Pourquoi les prix ont-ils été si volatils début 2026 ?
Les métaux précieux et les actions des sociétés minières ont très fortement progressé pendant la majeure partie de janvier 2026, avant d’enregistrer un recul significatif en fin de mois. Malgré ces baisses importantes, au 10 février 2026, ces métaux affichent toujours des gains sur l’année.
- Tensions géopolitiques. L’exacerbation des tensions géopolitiques a probablement contribué à stimuler la demande de métaux précieux et d’instruments associés. Le rythme de la hausse des prix en début d’année a été tel que de nombreux indicateurs techniques suggéraient que ces métaux se trouvaient en situation de surachat. Bien que les positions sur les contrats à terme des marchés occidentaux ne semblaient pas saturées, nous avons observé une activité accrue sur les options, en particulier les options d’achat, fin 2025 et début 2026.

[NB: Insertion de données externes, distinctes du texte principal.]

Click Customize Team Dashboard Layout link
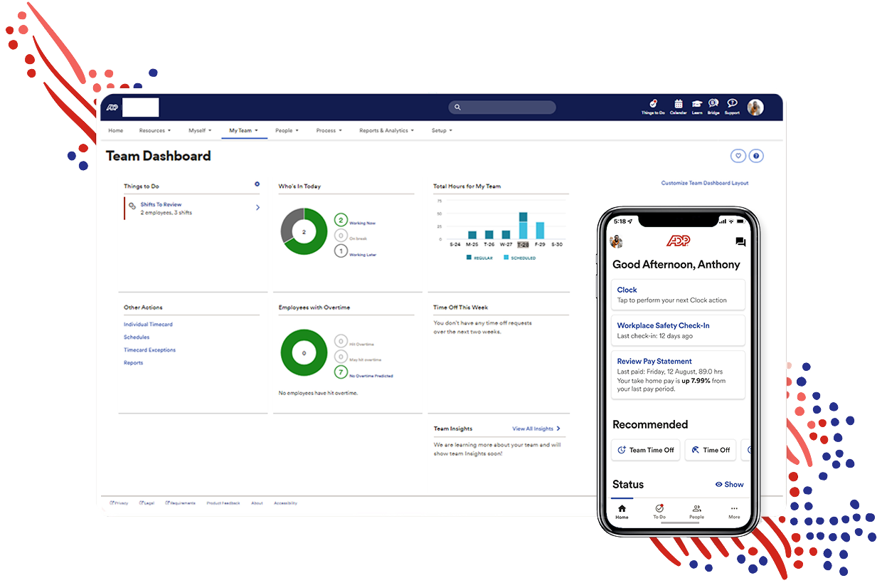Screen dimensions: 882x583 [704, 183]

- Annonces de la Fed et reprise du dollar américain. La faiblesse de l’or et de l’argent fin janvier était en partie liée à l’annonce par Donald Trump de la nomination de Kevin Warsh, et non de Rick Rieder, à la tête de la Réserve fédérale, Kevin Warsh étant considéré comme un partisan plus convaincu de la fermeté monétaire. Bien que la corrélation entre les taux d’intérêt et les prix de l’or ait diminué ces dernières années, ses effets restent sensibles. Les résultats décevants de Microsoft, conjugués à la faiblesse des marchés actions, ont accentué cette situation. Ces deux nouvelles ont entraîné un rebond du dollar et ont incité certains investisseurs à céder les actifs les plus liquides de leurs portefeuilles, y compris leurs positions en métaux précieux.

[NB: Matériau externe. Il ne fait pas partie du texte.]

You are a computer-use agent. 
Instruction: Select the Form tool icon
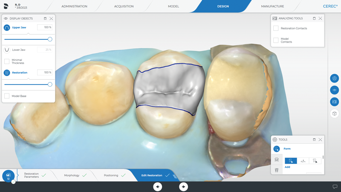(277, 149)
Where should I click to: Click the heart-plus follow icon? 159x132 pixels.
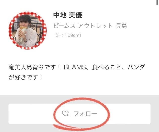point(65,113)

- Liquidité restreinte. Concernant l’argent, les conditions de liquidité sur le marché de Londres restent tendues, certains acteurs accordant une priorité élevée à la détention du métal physique. Cela traduit une hausse des taux de prêt, indicateur typique d’un marché tendu susceptible d’être exposé à des pressions et à une volatilité accrue.
L’or offre-t-il une protection contre les événements défavorables ?
Si l’on observe le marché des ETP adossés à l’or physique sur les cinq dernières années, on constate que la demande des investisseurs a été particulièrement forte durant deux périodes bien distinctes : au début de la pandémie de COVID, et lors de l’invasion de l’Ukraine par la Russie. Dans les deux cas, l’incertitude et la volatilité étaient particulièrement élevées.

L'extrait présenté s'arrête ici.